The AI Gateway Everyone Uses Just Got Backdoored: LiteLLM and the Healthcare Supply Chain Risk

On March 24, 2026, LiteLLM — the Python library with 95 million monthly downloads that powers nearly every major AI agent framework — was compromised in a sophisticated supply chain attack. For three hours, two backdoored versions sat on PyPI ready to steal credentials, spread through Kubernetes clusters, and install persistent backdoors on any system that ran pip install. If your healthcare organization uses AI development tools, LLM orchestration frameworks, or AI agents, there's a significant chance LiteLLM was somewhere in your dependency tree, even if you never installed it directly.

The attack wasn't random. It was the calculated next step in a month-long campaign by the TeamPCP threat actor group, who systematically compromised Trivy vulnerability scanner, hijacked Checkmarx KICS, and used stolen credentials from each breach to unlock the next target. The healthcare implications are severe: LiteLLM routes API calls to Claude, GPT-4, Gemini, and other LLMs, which means the malware had access to the exact credentials healthcare organizations use to process patient data through AI systems.

What LiteLLM Is and Why It Matters

LiteLLM is an open-source gateway library that provides a unified API for routing requests across multiple LLM providers. Instead of writing separate integration code for OpenAI, Anthropic, Google, and Azure, developers use LiteLLM as a single interface that handles authentication, rate limiting, fallback logic, and cost tracking across all providers.

The library has become infrastructure for the AI development ecosystem. Major frameworks that depend on LiteLLM include CrewAI (multi-agent orchestration), Browser-Use (browser automation agents), Opik (LLM evaluation), DSPy (prompt optimization), Mem0 (agent memory systems), Instructor (structured output), Guardrails (LLM safety), and Camel-AI (autonomous agents). If your developers are building AI-powered tools for healthcare, they're almost certainly using one of these frameworks, which means LiteLLM is a transitive dependency even if it never appears in their requirements.txt file.

For healthcare organizations, this positioning makes LiteLLM a particularly valuable target. The library handles API keys for services that process PHI, manages authentication tokens for cloud resources, and operates in development environments where access to production systems is often just a credential rotation away. A backdoor in LiteLLM doesn't just compromise development machines — it provides attackers with the exact credentials needed to access patient data through AI systems.

The Attack Timeline: From Trivy to LiteLLM

Understanding the LiteLLM compromise requires following the full attack chain that TeamPCP executed over nearly a month.

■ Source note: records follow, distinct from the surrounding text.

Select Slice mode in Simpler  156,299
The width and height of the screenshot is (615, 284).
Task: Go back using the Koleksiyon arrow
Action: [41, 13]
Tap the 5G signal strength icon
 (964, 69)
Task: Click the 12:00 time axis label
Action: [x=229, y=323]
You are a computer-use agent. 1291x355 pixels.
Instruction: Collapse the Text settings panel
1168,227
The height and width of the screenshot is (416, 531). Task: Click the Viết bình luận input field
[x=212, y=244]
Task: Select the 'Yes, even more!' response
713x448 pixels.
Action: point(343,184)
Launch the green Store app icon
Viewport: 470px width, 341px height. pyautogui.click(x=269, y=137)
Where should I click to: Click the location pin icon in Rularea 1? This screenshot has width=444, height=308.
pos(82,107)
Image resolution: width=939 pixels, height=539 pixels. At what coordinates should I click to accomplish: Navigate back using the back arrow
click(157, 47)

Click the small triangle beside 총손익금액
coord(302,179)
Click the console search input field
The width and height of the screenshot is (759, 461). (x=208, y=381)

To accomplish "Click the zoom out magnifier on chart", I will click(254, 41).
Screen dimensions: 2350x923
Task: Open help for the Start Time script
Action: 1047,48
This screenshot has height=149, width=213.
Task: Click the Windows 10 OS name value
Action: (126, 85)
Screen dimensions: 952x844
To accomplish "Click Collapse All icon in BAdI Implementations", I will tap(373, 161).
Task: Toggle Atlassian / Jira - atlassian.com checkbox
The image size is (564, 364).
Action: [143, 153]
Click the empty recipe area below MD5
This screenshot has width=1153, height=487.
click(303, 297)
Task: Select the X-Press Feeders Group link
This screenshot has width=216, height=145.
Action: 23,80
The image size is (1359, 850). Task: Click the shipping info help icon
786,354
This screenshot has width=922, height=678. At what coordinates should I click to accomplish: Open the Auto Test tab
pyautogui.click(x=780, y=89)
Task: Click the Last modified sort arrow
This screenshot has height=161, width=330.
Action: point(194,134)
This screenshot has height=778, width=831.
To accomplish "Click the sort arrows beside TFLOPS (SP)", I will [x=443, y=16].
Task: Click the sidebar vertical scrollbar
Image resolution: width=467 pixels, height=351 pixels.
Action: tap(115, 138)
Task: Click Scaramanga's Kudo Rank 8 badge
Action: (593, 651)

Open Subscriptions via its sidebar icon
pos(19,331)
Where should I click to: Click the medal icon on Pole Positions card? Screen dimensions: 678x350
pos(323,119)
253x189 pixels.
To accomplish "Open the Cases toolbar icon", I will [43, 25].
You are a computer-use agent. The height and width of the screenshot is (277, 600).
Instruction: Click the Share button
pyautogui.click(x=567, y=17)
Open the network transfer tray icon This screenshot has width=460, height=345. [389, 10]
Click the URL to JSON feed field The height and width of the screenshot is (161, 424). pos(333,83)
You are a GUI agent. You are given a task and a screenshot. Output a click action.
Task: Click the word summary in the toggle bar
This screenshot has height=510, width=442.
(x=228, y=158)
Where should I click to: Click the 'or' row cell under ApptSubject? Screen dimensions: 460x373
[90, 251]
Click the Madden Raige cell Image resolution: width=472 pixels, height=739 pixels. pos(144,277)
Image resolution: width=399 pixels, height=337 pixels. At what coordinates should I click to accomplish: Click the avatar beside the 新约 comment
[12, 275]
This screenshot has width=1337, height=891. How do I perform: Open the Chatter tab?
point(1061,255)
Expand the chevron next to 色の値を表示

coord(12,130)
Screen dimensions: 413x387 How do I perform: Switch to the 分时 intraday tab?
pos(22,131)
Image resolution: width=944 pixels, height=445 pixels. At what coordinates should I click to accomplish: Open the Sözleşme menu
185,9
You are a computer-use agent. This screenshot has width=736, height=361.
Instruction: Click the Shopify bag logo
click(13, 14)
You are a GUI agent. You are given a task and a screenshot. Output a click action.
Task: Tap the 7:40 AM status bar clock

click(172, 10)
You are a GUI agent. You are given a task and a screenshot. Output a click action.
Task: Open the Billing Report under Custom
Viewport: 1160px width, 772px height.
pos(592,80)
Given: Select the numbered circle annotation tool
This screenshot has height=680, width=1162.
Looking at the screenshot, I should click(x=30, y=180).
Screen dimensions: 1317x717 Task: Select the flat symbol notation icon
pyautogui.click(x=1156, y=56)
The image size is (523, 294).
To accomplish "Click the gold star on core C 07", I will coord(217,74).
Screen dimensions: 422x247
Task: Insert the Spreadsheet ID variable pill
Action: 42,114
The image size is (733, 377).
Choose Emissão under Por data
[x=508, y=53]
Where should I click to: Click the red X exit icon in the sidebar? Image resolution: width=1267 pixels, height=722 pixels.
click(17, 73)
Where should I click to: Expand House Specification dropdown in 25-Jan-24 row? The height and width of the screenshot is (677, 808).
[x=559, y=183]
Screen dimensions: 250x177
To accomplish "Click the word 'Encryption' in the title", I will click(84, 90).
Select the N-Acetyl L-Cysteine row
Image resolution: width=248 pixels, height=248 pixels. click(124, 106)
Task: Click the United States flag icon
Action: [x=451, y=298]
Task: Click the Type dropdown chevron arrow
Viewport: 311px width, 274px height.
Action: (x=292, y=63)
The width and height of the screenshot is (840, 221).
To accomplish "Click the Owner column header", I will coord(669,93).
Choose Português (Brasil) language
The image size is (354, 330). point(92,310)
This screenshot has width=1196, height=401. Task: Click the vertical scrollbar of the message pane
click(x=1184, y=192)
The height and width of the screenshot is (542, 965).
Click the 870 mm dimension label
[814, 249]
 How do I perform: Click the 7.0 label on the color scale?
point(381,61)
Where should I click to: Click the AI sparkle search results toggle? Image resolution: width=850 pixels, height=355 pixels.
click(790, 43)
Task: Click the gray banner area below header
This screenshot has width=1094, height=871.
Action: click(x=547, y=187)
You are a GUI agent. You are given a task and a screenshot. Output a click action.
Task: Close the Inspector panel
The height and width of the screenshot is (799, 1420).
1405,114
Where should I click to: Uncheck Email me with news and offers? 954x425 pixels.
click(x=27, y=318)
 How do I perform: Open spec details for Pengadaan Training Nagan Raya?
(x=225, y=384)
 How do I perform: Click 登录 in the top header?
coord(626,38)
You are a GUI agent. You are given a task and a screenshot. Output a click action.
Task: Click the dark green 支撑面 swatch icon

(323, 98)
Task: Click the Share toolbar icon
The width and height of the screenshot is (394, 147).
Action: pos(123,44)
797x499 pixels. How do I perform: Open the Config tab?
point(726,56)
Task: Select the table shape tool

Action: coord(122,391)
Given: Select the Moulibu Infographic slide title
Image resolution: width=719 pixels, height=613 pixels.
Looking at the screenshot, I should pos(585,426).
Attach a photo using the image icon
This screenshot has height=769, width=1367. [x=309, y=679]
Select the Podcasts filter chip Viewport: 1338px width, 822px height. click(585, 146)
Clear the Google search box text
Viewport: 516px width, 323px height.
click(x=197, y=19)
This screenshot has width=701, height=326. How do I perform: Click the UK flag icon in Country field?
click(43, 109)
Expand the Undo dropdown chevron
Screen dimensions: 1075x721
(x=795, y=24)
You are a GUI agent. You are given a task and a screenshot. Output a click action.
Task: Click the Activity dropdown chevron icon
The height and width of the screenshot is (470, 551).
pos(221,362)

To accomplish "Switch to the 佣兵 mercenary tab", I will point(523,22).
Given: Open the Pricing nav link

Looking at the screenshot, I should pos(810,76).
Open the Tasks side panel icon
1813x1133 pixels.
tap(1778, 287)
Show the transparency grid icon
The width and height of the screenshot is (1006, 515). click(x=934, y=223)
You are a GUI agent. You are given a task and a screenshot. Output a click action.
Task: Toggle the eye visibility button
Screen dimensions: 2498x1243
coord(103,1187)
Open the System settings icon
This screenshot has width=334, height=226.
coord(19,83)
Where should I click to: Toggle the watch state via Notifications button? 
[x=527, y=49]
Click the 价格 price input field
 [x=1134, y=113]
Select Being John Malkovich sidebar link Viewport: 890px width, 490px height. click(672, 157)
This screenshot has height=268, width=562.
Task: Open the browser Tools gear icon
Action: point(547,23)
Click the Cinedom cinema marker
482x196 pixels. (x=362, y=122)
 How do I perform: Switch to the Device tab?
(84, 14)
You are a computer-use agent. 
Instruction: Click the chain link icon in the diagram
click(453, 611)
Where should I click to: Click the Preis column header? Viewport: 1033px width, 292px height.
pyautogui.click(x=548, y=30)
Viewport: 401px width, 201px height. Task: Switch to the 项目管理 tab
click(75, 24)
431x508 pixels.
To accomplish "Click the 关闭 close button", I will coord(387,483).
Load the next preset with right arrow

February 28: An autonomous bot exploited a workflow vulnerability in Aqua Security's Trivy vulnerability scanner, stealing a Personal Access Token (PAT). Aqua remediated the surface-level damage but left residual access.

March 19: Attackers used the stolen Trivy credentials to rewrite Git tags in the trivy-action GitHub repository, pointing existing version tags to malicious releases containing credential harvesters.

March 23: The same infrastructure compromised Checkmarx KICS, registering the checkmarx.zone domain to impersonate the security company and exfiltrate more credentials.

March 24, 10:39 UTC: LiteLLM's CI/CD pipeline ran the compromised Trivy scanner as part of its build process. The malicious action exfiltrated the PYPI_PUBLISH token from the GitHub Actions environment.

March 24, 10:39-10:52 UTC: Using the stolen PyPI credentials, attackers published two backdoored versions (1.82.7 and 1.82.8) directly to PyPI, bypassing the normal GitHub release workflow. Neither version has corresponding git tags in the official repository.

March 24, ~14:00 UTC: Community members discovered the compromise when litellm was pulled in as a transitive dependency by an MCP plugin running in Cursor, causing RAM exhaustion. The malware's .pth injection mechanism created an accidental fork bomb that crashed developer machines.

March 24, ~16:00 UTC: PyPI administrators quarantined the entire litellm package, blocking all downloads and removing the malicious versions. The compromised versions were available for approximately three to four hours.

The attack demonstrates a critical failure mode in supply chain security: each compromised system yielded credentials that unlocked the next target. The initial Trivy breach occurred on February 28, but incomplete incident response left residual access that enabled the entire month-long campaign.

The Three-Stage Attack: What the Malware Did

The backdoored LiteLLM versions deployed a sophisticated multi-stage payload that operated in three phases.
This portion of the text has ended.